That means Amazon has hammered out the basics of a system that would, according to the abstract from the patent application, let you transfer the ebooks you don’t want anyone into someone else’s Kindle library. In short, you can sell ’em.
Well, at least you’d never have to wonder about the origins of that mysterious brown stain anymore.
Of course, God and Bezos only know whether this will ever translate into an actual Amazon feature; it could be simply a strategic gambit of some sort. (PaidContent points out that the patent could conceivably be used as a cudgel against other marketplaces for reselling digital content, like ReDigi.) But it’s not quite as bonkers an idea as it seems, either.
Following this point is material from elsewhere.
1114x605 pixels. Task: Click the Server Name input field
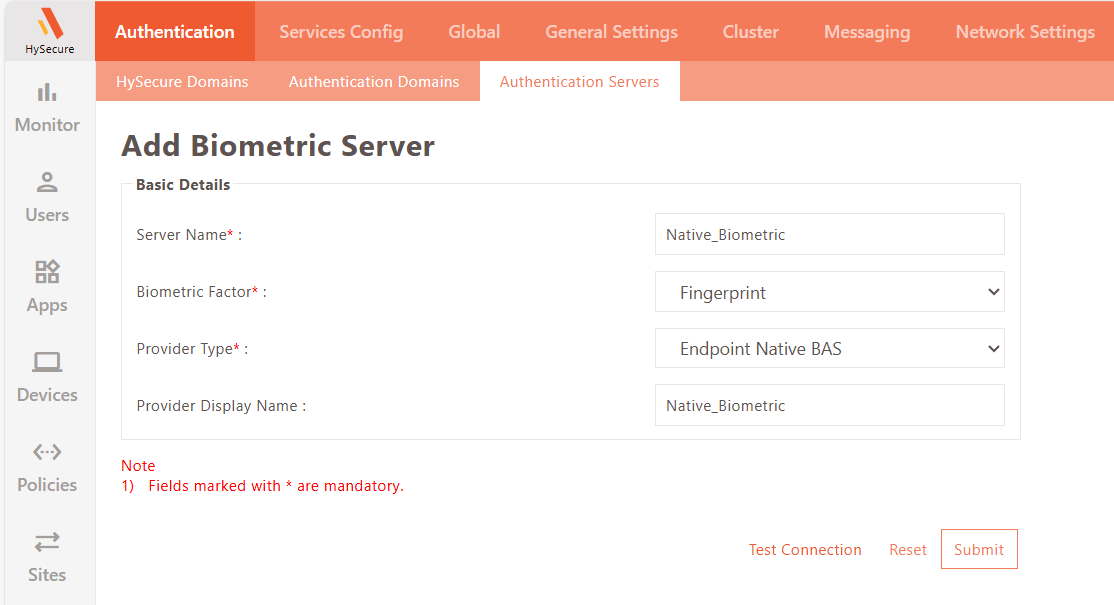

Think of what you get for your $9.99 as a license to access a piece of content, as opposed to a book per se. Theoretically, you’d be selling the license.
Romantic, it’s not.
The patent application also suggests there’d be a limit on the number of times you could transfer or download an object before the proverbial music stops, which presumably would help prevent the market for new digital books from collapsing like a over-cooked souffle. So it’s not like the nation’s entire population of teenaged girls could simply pass around a single digital copy of The Hunger Games, gutting blockbuster sales.
But the copyright implications are positively migraine-inducing, and it’s hard to imagine publishers, music companies or movie studios letting this stand without throwing the kind of shit fit that actually makes a pretty crackerjack read.